=== Section Start ===

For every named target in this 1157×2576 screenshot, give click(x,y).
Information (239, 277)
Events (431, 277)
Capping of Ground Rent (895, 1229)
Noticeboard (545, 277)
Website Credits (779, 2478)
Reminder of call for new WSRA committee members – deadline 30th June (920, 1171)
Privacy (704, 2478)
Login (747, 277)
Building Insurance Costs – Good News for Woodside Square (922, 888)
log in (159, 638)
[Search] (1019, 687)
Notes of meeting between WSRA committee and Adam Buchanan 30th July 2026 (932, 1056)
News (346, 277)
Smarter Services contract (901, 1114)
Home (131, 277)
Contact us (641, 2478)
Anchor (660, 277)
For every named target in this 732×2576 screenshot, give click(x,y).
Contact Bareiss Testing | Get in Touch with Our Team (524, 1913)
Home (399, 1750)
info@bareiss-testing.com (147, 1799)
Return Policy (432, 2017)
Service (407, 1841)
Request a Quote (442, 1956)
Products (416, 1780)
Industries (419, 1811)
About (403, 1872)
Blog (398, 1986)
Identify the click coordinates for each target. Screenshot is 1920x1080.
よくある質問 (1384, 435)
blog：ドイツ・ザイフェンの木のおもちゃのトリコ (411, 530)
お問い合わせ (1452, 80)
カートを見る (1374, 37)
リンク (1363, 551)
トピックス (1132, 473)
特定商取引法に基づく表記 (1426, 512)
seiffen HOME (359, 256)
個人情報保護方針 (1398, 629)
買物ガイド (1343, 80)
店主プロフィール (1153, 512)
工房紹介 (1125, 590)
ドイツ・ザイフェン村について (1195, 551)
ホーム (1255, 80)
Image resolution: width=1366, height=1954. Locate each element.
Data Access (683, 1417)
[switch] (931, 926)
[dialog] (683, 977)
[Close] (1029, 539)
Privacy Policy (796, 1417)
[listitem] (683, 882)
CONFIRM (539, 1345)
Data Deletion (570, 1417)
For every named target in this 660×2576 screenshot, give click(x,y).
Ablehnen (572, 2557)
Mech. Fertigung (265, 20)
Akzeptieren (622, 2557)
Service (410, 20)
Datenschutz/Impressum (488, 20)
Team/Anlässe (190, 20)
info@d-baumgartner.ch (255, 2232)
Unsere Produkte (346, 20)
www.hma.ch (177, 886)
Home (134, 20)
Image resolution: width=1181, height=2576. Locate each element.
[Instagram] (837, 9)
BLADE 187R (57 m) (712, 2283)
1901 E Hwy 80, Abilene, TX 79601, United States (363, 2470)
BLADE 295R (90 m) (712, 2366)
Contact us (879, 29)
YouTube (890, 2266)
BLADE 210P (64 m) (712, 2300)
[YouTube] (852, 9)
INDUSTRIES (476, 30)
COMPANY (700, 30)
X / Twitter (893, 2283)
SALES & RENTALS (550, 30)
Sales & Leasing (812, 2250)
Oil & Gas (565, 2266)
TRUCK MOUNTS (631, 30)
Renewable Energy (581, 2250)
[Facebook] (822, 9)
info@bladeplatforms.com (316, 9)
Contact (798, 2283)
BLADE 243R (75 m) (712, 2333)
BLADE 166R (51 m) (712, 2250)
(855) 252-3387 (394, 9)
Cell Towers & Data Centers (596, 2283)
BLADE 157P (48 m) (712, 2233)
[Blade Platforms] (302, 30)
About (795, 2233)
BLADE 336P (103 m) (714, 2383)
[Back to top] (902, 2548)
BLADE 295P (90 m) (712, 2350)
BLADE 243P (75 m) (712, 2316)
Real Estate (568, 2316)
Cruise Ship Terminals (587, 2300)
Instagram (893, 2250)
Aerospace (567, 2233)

=== Section End ===

Go through the listing and copy all of it exactly.

For every named target in this 1157×2576 screenshot, give click(x,y).
Information (239, 277)
Events (431, 277)
Capping of Ground Rent (895, 1229)
Noticeboard (545, 277)
Website Credits (779, 2478)
Reminder of call for new WSRA committee members – deadline 30th June (920, 1171)
Privacy (704, 2478)
Login (747, 277)
Building Insurance Costs – Good News for Woodside Square (922, 888)
log in (159, 638)
[Search] (1019, 687)
Notes of meeting between WSRA committee and Adam Buchanan 30th July 2026 (932, 1056)
News (346, 277)
Smarter Services contract (901, 1114)
Home (131, 277)
Contact us (641, 2478)
Anchor (660, 277)
For every named target in this 732×2576 screenshot, give click(x,y).
Contact Bareiss Testing | Get in Touch with Our Team (524, 1913)
Home (399, 1750)
info@bareiss-testing.com (147, 1799)
Return Policy (432, 2017)
Service (407, 1841)
Request a Quote (442, 1956)
Products (416, 1780)
Industries (419, 1811)
About (403, 1872)
Blog (398, 1986)
Identify the click coordinates for each target. Screenshot is 1920x1080.
よくある質問 (1384, 435)
blog：ドイツ・ザイフェンの木のおもちゃのトリコ (411, 530)
お問い合わせ (1452, 80)
カートを見る (1374, 37)
リンク (1363, 551)
トピックス (1132, 473)
特定商取引法に基づく表記 (1426, 512)
seiffen HOME (359, 256)
個人情報保護方針 (1398, 629)
買物ガイド (1343, 80)
店主プロフィール (1153, 512)
工房紹介 (1125, 590)
ドイツ・ザイフェン村について (1195, 551)
ホーム (1255, 80)
Image resolution: width=1366, height=1954. Locate each element.
Data Access (683, 1417)
[switch] (931, 926)
[dialog] (683, 977)
[Close] (1029, 539)
Privacy Policy (796, 1417)
[listitem] (683, 882)
CONFIRM (539, 1345)
Data Deletion (570, 1417)
For every named target in this 660×2576 screenshot, give click(x,y).
Ablehnen (572, 2557)
Mech. Fertigung (265, 20)
Akzeptieren (622, 2557)
Service (410, 20)
Datenschutz/Impressum (488, 20)
Team/Anlässe (190, 20)
info@d-baumgartner.ch (255, 2232)
Unsere Produkte (346, 20)
www.hma.ch (177, 886)
Home (134, 20)
Image resolution: width=1181, height=2576. Locate each element.
[Instagram] (837, 9)
BLADE 187R (57 m) (712, 2283)
1901 E Hwy 80, Abilene, TX 79601, United States (363, 2470)
BLADE 295R (90 m) (712, 2366)
Contact us (879, 29)
YouTube (890, 2266)
BLADE 210P (64 m) (712, 2300)
[YouTube] (852, 9)
INDUSTRIES (476, 30)
COMPANY (700, 30)
X / Twitter (893, 2283)
SALES & RENTALS (550, 30)
Sales & Leasing (812, 2250)
Oil & Gas (565, 2266)
TRUCK MOUNTS (631, 30)
Renewable Energy (581, 2250)
[Facebook] (822, 9)
info@bladeplatforms.com (316, 9)
Contact (798, 2283)
BLADE 243R (75 m) (712, 2333)
BLADE 166R (51 m) (712, 2250)
(855) 252-3387 (394, 9)
Cell Towers & Data Centers (596, 2283)
BLADE 157P (48 m) (712, 2233)
[Blade Platforms] (302, 30)
About (795, 2233)
BLADE 336P (103 m) (714, 2383)
[Back to top] (902, 2548)
BLADE 295P (90 m) (712, 2350)
BLADE 243P (75 m) (712, 2316)
Real Estate (568, 2316)
Cruise Ship Terminals (587, 2300)
Instagram (893, 2250)
Aerospace (567, 2233)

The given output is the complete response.